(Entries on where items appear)
==============================
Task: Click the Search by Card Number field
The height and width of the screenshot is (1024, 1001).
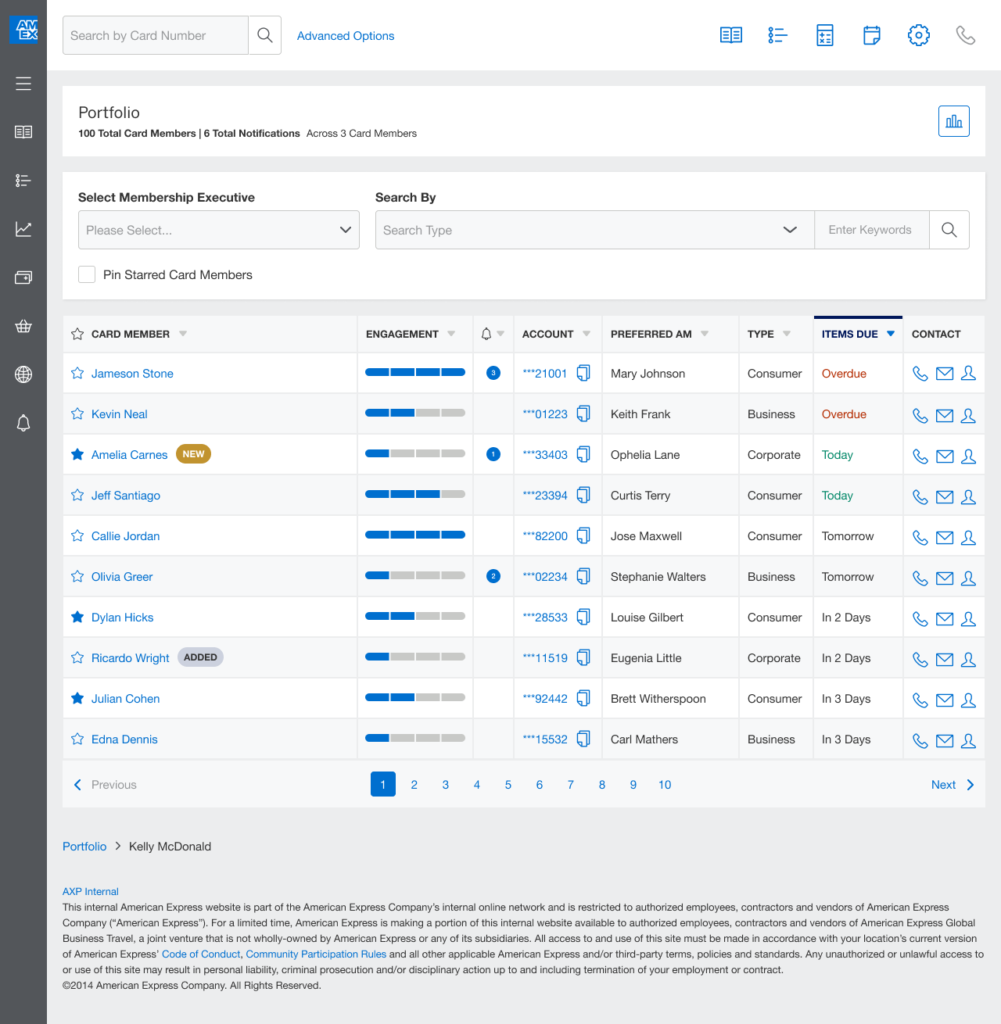Action: pyautogui.click(x=155, y=36)
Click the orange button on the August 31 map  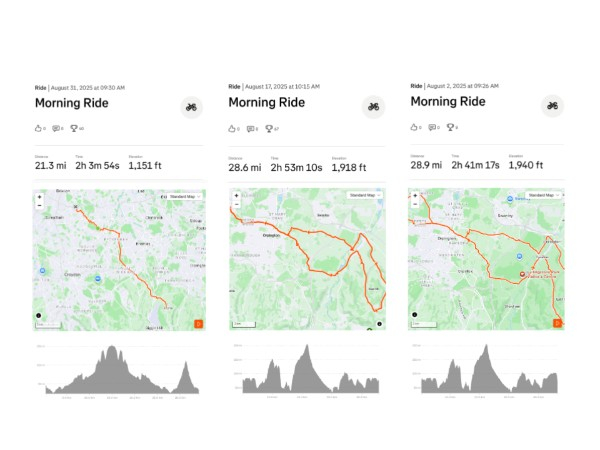tap(198, 323)
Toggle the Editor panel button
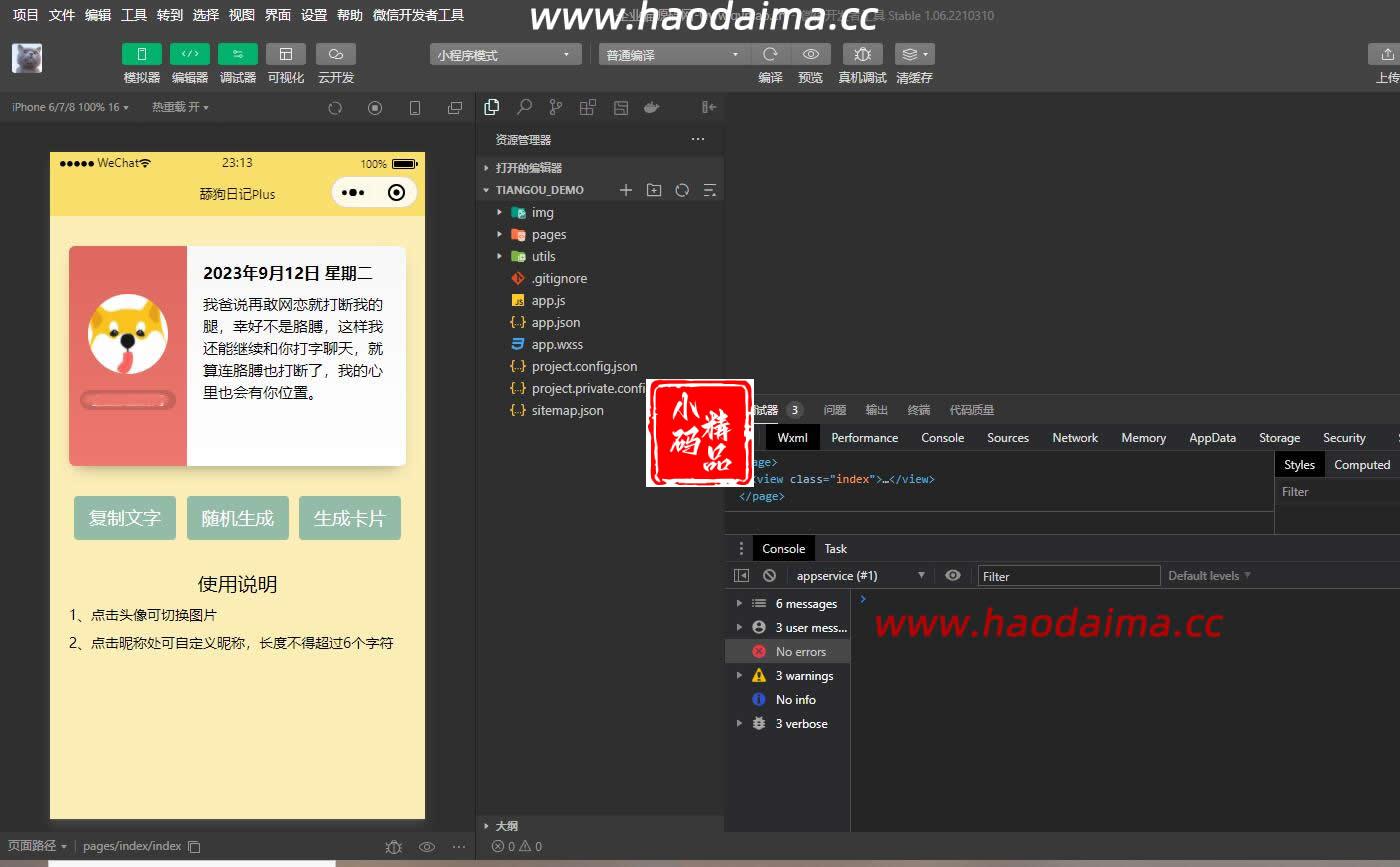This screenshot has width=1400, height=867. click(x=190, y=54)
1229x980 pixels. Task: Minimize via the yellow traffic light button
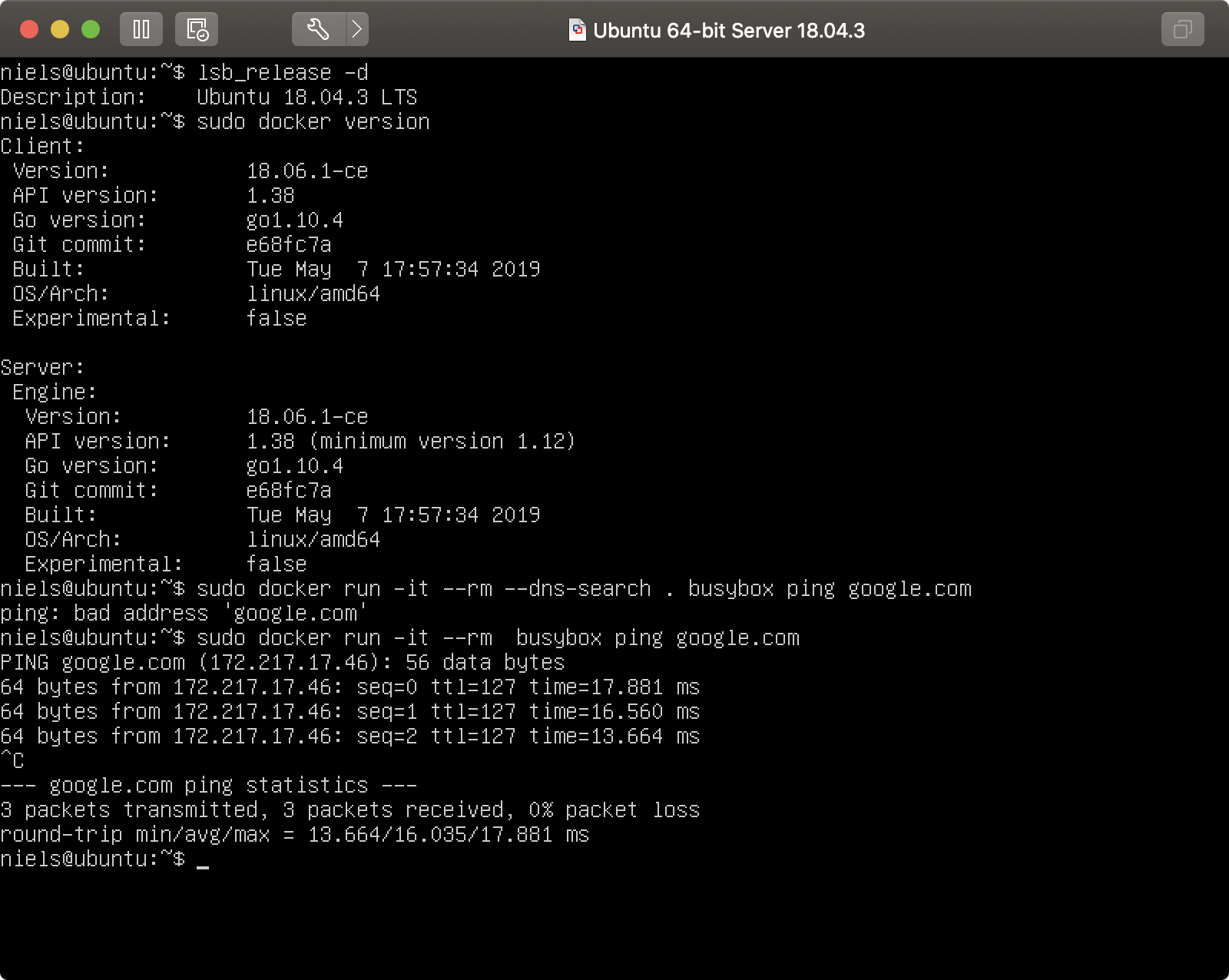(x=59, y=29)
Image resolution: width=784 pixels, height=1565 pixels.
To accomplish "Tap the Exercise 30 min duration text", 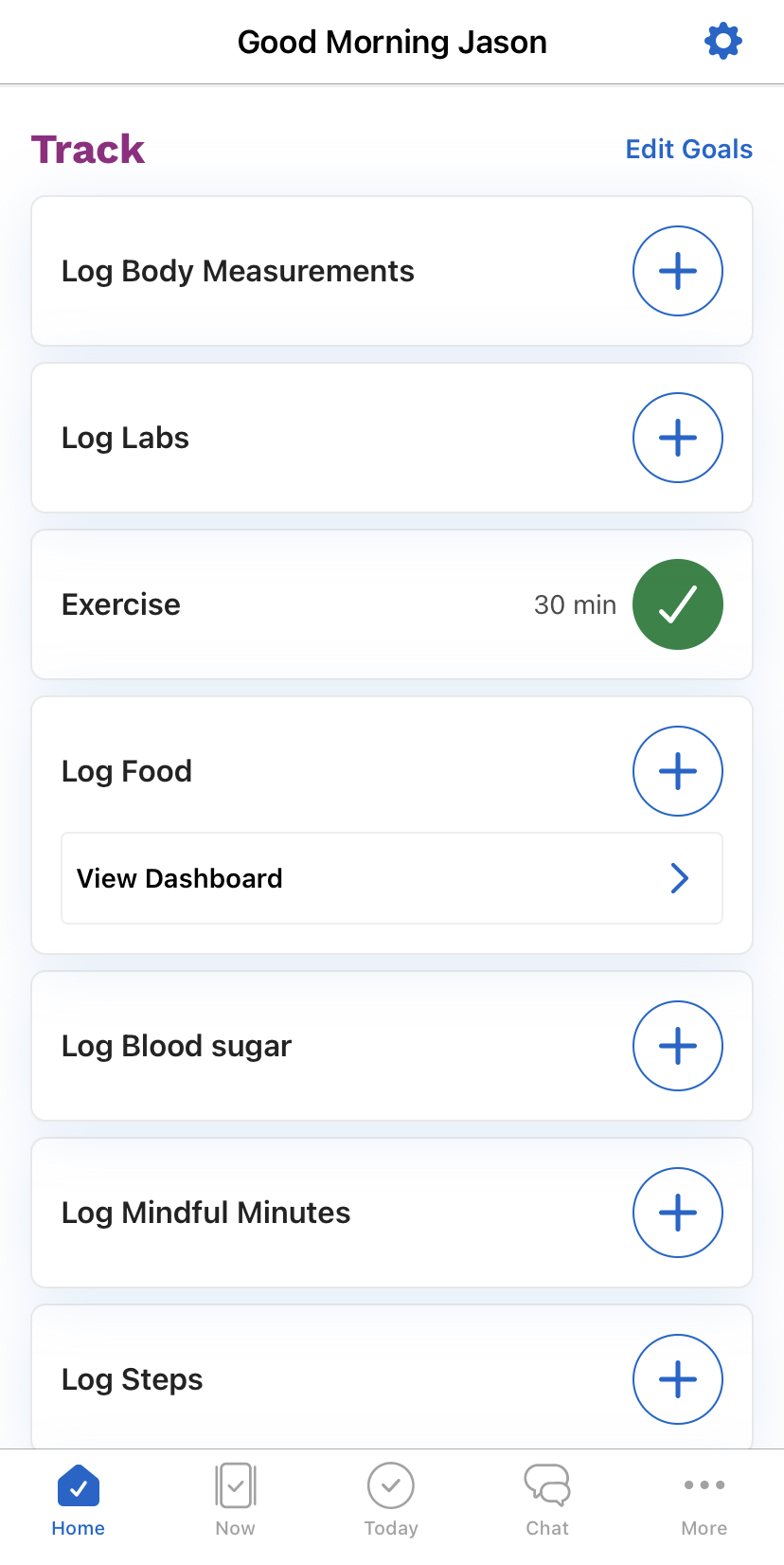I will 575,604.
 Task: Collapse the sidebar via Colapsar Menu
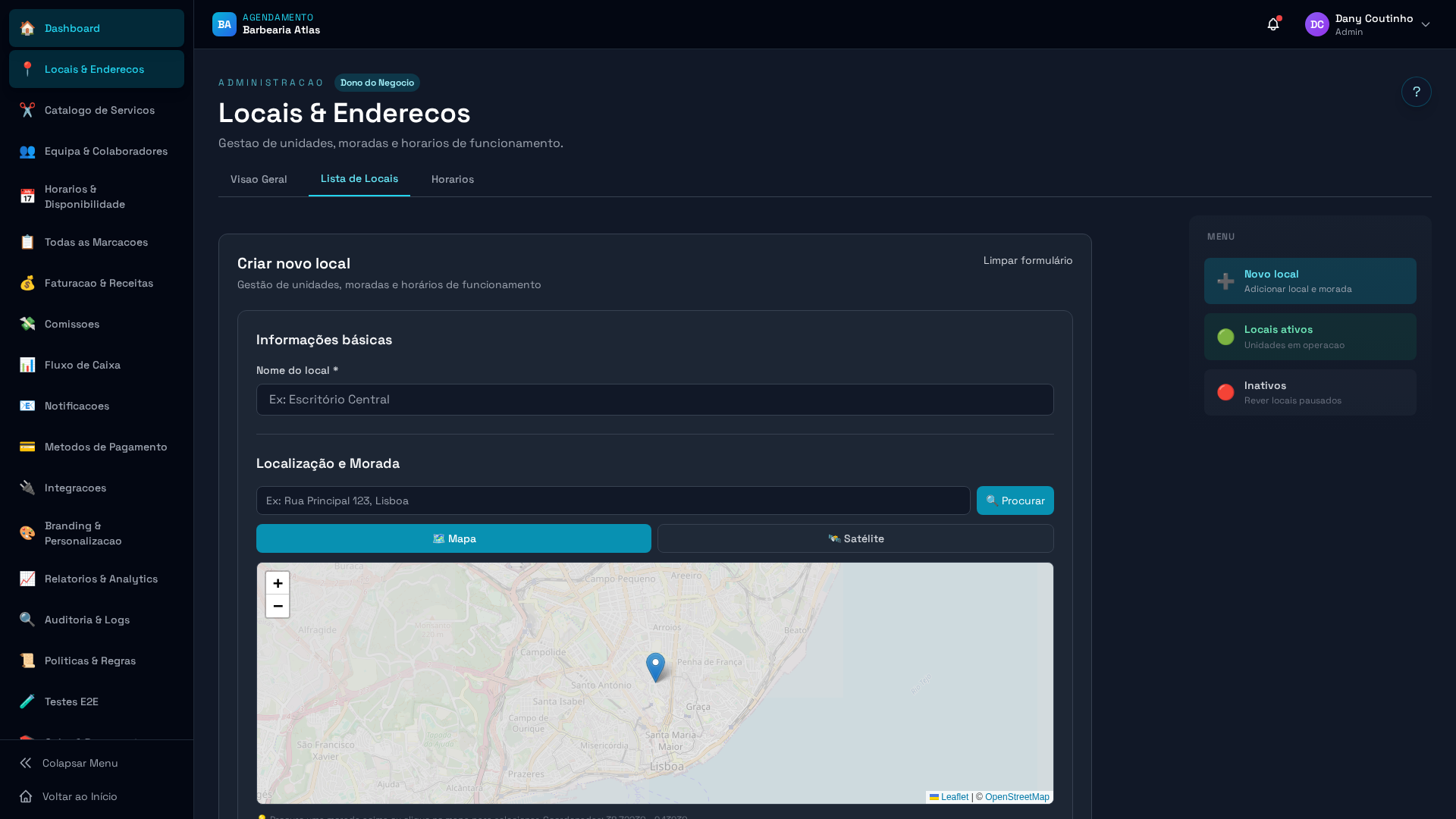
==============================
◆ Given request ◆
Identify every line in the entries above that contains the string "Task", and copy each of those lines.

◆ The solution ◆
Task: Click the Search by Card Number field
1229x980 pixels. Task: Minimize via the yellow traffic light button
 Task: Collapse the sidebar via Colapsar Menu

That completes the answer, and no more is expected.